Qa-5 is a Class I MHC Ag expressed on mature T cells and natural killer (NK) cells of mice, and is defined by specific reactivity with an IgM secreting hybridoma (B16-167). The availability of IgG antibodies with Qa-5 specificity would greatly facilitate in vivo studies of Qa-5 positive NK cells. Using a sequential subline technique in conjunction with ELISA screening, several isotype variants of the B16-167 parent line were selected and cloned. An IgG2a, an IgG2b, and two IgG1 switch variants were selected, and it was demonstrated that one of these cloned lines produced both IgM and IgG1 simultaneously. Binding of the variant antibodies to Qa-5+ cells was not detected by flow cytometry analysis, nor by the ability to deplete NK activity from Qa-5+ large granular lymphocytes (LGL). However, all of the variant lines appeared to use the same VH region genes by Southern blot analysis. Furthermore, IgG2a from the switch variants inhibited binding of the parental IgM anti-Qa-5 when used in excess, and reduction of the parental IgM anti-Qa-5 to monomeric form abolished its binding capacity.
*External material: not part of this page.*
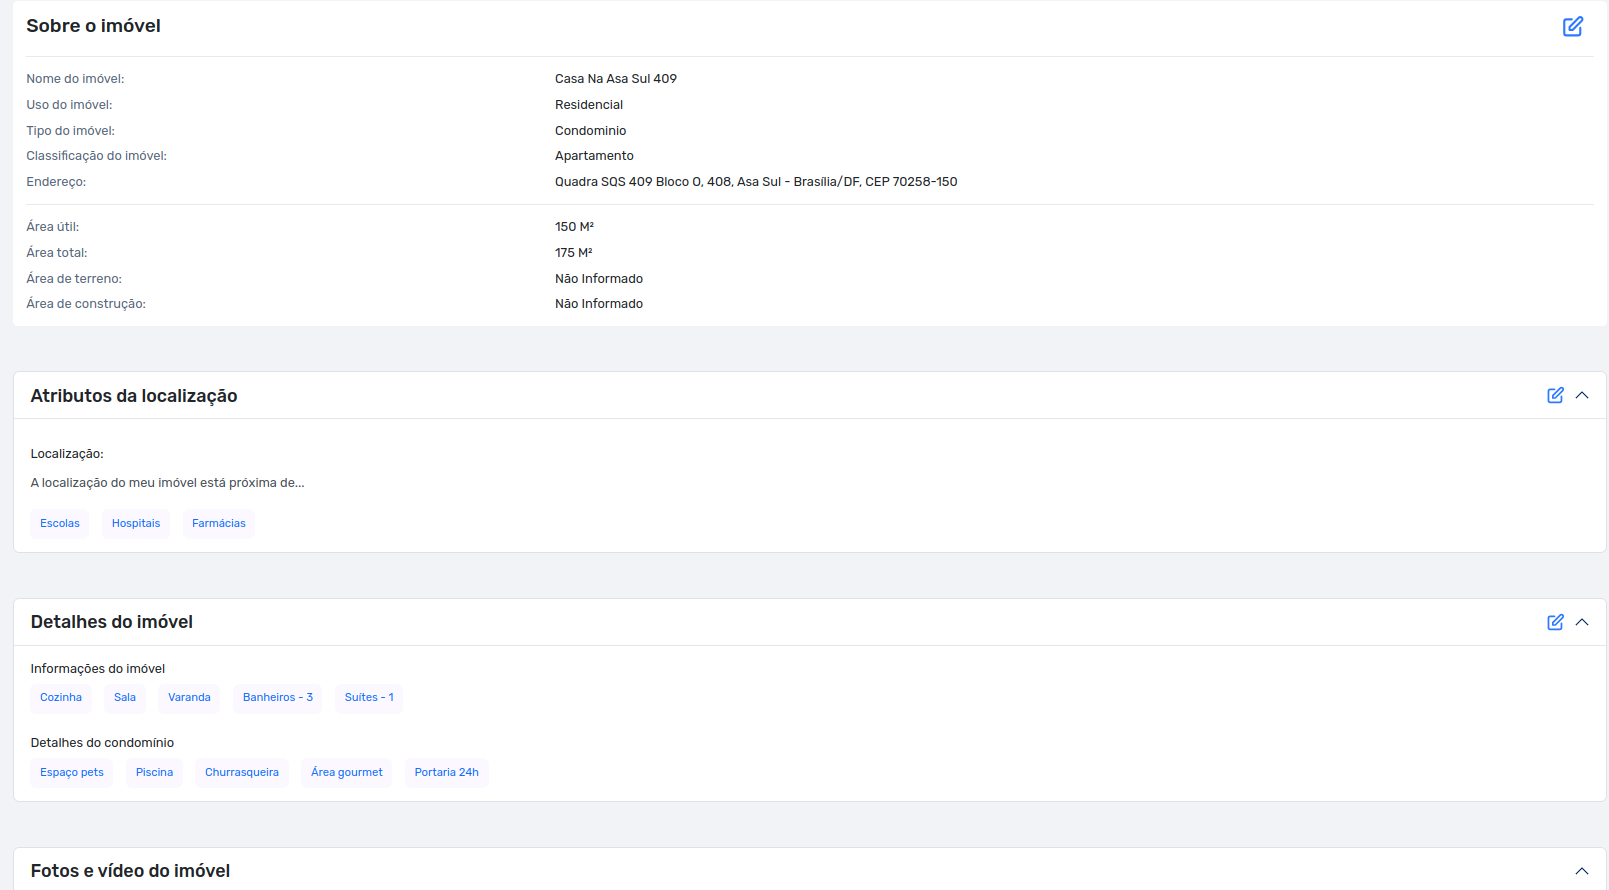Viewport: 1609px width, 890px height.
Task: Click the Farmácias location tag
Action: [x=219, y=524]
These data together indicate that the weak binding by the IgG variants may be due to loss of an innate low affinity/high avidity binding of the parent IgM. Therefore, the isotype switch detection procedure is a useful technique for selection of antibodies with various effector functions, provided the initial antibody is an antibody with sufficient binding affinity.